We assessed, for the first time, to what extent the composition of the gut microbiome might explain the cross-sectional association of habitual flavonoid and flavonoid-rich food intake with systolic and diastolic blood pressure (BP) in a community-based sample (N=904) from Northern Germany.
Gut microbiome composition was sequenced from 16S ribosomal RNA genes. Higher total flavonoid intakes and specifically the polymer subclass were associated with lower systolic BP (SBP; β T3-T1: −2.9% [95% CI, −5.1 to −0.7], P=0.01 and −3.7% [95% CI, −5.4 to −1.0], P=0.01). In food-based analyses, a higher intake of berries (SBP, β Q4-Q1: −2.9% [95% CI, −5.2 to −0.6], P=0.01; pulse pressure, −5.5% [95% CI, −9.6 to −1.2], P=0.01) and red wine (SBP, β Q4-Q1: −2.6% [95% CI, −4.8 to −0.3], P=0.03; pulse pressure, −6.1% [95% CI, −10.1 to −2.0], P<0.01) were associated with lower SBP and pulse pressure.

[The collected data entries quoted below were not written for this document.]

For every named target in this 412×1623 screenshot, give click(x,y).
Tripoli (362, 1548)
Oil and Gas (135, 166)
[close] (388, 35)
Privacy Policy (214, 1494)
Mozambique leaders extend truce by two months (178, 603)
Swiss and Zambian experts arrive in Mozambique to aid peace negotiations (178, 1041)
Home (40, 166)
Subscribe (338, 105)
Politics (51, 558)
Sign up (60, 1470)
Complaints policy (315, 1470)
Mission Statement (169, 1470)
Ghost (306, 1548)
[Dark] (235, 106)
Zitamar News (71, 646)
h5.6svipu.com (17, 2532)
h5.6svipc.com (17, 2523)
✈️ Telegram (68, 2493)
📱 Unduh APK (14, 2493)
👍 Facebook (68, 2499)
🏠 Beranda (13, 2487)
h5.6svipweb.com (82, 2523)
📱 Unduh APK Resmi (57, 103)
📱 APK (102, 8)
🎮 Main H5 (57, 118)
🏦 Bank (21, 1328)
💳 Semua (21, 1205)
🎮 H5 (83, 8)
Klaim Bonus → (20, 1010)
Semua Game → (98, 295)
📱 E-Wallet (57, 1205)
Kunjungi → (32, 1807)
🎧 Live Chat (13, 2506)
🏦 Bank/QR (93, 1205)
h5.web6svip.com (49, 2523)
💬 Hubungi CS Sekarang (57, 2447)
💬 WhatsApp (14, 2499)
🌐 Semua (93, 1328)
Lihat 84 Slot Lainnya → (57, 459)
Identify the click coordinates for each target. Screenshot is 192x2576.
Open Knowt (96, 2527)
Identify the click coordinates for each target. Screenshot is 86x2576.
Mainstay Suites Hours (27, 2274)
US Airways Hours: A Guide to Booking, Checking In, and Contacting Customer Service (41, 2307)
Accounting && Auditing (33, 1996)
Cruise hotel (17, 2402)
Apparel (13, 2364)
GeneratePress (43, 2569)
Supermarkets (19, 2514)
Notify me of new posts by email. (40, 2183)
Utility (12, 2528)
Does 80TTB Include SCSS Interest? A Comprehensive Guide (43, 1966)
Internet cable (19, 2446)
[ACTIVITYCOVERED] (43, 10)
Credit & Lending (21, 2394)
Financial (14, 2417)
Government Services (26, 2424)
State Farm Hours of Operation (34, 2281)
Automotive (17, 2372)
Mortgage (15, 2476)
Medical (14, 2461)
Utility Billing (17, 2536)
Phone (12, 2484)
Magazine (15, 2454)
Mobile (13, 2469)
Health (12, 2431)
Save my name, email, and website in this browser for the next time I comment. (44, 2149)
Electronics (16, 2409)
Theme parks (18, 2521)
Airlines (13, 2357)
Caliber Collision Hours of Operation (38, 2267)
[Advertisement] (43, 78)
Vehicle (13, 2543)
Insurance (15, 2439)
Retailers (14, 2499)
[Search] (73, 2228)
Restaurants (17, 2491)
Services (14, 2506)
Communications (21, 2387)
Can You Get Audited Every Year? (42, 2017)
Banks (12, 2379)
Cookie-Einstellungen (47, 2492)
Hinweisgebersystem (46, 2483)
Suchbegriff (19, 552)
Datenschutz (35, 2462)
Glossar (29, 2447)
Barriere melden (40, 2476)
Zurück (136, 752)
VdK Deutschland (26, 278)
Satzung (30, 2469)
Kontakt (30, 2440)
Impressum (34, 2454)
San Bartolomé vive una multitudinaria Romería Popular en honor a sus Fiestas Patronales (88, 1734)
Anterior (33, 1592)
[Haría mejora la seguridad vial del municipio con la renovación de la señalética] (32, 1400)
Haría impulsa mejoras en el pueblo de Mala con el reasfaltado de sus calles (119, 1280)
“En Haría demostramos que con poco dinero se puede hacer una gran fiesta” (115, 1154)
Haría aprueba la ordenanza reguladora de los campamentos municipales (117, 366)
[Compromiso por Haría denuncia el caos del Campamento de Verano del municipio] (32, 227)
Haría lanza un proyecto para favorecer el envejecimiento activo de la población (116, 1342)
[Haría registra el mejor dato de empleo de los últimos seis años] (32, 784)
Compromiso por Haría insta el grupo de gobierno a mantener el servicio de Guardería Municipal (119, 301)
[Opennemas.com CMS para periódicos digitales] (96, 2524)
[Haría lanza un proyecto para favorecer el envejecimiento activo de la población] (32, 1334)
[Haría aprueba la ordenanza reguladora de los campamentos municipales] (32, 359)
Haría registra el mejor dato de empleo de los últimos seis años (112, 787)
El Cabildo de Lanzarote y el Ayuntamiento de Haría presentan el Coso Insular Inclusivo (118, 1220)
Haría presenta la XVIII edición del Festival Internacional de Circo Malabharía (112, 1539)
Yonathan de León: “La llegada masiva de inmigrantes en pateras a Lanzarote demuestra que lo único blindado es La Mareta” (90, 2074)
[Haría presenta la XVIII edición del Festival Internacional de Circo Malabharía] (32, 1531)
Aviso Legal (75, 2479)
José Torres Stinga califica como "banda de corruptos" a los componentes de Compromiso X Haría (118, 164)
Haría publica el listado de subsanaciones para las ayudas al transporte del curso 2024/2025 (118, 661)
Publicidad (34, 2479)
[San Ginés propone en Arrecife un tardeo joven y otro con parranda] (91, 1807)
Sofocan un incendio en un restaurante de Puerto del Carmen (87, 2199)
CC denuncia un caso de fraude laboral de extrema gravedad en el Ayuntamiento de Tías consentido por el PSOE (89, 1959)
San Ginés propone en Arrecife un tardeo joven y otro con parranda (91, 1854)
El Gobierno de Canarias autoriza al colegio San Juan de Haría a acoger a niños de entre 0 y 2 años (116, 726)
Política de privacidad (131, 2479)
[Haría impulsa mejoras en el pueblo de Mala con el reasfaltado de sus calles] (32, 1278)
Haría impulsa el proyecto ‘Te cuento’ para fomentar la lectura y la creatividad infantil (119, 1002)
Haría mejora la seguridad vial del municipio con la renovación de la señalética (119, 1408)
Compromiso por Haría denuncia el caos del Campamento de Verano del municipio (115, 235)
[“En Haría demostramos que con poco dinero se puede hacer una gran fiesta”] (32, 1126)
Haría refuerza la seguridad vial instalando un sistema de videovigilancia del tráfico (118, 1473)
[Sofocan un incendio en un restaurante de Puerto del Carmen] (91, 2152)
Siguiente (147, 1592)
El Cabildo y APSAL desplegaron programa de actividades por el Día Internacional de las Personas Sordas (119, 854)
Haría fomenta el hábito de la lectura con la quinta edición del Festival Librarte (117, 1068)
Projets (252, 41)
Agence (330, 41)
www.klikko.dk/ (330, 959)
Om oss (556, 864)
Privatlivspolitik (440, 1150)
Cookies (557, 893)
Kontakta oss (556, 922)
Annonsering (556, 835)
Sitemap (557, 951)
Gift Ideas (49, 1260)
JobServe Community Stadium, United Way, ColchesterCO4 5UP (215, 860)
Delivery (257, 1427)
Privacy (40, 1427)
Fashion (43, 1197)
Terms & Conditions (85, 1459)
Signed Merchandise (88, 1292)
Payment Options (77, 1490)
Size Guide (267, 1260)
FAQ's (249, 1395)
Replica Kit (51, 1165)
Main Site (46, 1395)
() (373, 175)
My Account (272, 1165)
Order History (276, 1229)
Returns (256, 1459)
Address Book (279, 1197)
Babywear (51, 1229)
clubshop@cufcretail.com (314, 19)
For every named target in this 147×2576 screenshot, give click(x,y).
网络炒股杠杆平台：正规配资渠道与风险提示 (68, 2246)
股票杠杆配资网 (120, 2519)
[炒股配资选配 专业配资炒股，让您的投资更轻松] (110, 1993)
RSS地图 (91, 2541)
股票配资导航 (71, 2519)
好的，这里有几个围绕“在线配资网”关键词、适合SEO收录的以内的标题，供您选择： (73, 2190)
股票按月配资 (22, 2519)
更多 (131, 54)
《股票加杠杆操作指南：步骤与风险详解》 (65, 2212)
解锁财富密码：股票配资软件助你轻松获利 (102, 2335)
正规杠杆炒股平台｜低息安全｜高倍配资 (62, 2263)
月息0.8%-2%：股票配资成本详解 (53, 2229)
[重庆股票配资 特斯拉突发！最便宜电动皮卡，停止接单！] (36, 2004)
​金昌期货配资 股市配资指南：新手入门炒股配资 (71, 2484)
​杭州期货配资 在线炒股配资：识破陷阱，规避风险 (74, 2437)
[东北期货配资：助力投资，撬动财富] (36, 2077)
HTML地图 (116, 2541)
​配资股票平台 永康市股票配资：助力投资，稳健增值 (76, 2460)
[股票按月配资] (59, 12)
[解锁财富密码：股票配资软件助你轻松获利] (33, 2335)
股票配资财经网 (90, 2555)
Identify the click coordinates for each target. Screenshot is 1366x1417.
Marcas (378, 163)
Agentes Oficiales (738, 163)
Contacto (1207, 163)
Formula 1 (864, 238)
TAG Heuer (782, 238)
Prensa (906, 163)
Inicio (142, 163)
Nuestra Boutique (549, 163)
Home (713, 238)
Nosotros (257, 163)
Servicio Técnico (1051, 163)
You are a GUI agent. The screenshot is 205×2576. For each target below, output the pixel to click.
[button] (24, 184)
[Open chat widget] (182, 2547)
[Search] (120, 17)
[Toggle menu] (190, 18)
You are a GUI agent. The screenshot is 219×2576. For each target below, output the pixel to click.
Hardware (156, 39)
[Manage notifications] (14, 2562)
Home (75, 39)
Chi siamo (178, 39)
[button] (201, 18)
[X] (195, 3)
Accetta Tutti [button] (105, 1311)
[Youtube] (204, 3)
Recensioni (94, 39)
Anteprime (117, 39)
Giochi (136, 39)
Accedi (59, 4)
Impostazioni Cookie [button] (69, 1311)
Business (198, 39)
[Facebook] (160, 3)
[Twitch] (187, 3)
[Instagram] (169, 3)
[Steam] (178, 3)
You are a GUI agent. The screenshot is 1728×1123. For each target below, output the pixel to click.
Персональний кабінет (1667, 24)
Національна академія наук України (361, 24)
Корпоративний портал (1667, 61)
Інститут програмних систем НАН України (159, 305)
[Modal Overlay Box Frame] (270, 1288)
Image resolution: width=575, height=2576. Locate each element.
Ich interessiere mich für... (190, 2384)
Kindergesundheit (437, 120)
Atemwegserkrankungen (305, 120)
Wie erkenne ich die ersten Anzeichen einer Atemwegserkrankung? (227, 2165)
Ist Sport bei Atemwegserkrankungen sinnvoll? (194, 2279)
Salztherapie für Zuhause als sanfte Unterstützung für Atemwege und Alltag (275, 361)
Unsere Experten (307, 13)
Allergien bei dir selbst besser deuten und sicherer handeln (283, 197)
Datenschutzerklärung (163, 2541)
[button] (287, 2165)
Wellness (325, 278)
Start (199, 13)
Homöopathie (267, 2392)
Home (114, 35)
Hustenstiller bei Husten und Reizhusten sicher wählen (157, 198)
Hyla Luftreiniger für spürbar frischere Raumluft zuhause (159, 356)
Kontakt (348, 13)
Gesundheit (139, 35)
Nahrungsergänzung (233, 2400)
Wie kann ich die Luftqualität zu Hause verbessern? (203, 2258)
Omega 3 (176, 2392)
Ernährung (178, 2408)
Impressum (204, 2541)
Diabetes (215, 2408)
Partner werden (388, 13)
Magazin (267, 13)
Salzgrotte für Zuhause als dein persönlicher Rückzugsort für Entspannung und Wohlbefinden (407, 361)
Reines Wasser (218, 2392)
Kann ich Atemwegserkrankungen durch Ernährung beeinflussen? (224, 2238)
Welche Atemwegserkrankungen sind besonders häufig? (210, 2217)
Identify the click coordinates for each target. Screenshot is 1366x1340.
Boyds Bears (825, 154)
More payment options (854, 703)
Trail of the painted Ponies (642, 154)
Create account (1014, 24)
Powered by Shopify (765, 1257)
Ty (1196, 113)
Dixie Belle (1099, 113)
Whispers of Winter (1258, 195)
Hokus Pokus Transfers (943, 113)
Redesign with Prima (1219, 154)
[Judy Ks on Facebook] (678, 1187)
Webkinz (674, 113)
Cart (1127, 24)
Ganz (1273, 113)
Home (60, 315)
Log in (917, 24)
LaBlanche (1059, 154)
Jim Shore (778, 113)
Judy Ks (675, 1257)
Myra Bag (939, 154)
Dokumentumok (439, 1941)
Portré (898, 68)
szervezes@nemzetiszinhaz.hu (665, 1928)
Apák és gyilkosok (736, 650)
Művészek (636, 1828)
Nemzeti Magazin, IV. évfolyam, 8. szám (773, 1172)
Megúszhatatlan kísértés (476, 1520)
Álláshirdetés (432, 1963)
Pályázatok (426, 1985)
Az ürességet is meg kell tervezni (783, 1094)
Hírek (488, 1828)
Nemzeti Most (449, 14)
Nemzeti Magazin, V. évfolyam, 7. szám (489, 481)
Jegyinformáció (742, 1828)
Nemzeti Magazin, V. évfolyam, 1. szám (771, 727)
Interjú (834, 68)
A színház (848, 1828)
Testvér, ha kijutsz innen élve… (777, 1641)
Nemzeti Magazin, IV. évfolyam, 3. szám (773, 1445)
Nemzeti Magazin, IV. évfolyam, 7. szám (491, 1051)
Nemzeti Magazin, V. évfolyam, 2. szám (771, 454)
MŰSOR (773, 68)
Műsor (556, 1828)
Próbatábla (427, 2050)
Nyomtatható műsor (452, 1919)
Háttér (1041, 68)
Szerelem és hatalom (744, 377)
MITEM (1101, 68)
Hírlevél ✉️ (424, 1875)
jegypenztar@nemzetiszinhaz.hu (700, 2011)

There were no associations with diastolic BP. In food-based analyses, higher intakes of anthocyanin-rich berries and red wine were associated with higher alpha diversity (β Q4-Q1: 0.03 [95% CI, 0.0–0.1], P=0.04 and 0.1 [95% CI, 0.03–0.1], P<0.01). Higher intakes of berries and apples/pears were associated with a lower abundance of Parabacteroides (β Q4-Q1: −0.2 [95% CI, −0.4 to −0.1], P<0.01, Q=0.07 and −0.3 [95% CI, −0.4 to −0.1], P< 0.01, Q=0.04). Structural equation modeling of these novel data suggests that microbial factors explained 15.2% to the association between flavonoid-rich foods and clinically relevant lower SBP. Further research should focus on interindividual variability in the gut microbiome in mediating the cardiovascular effects of flavonoid-rich foods.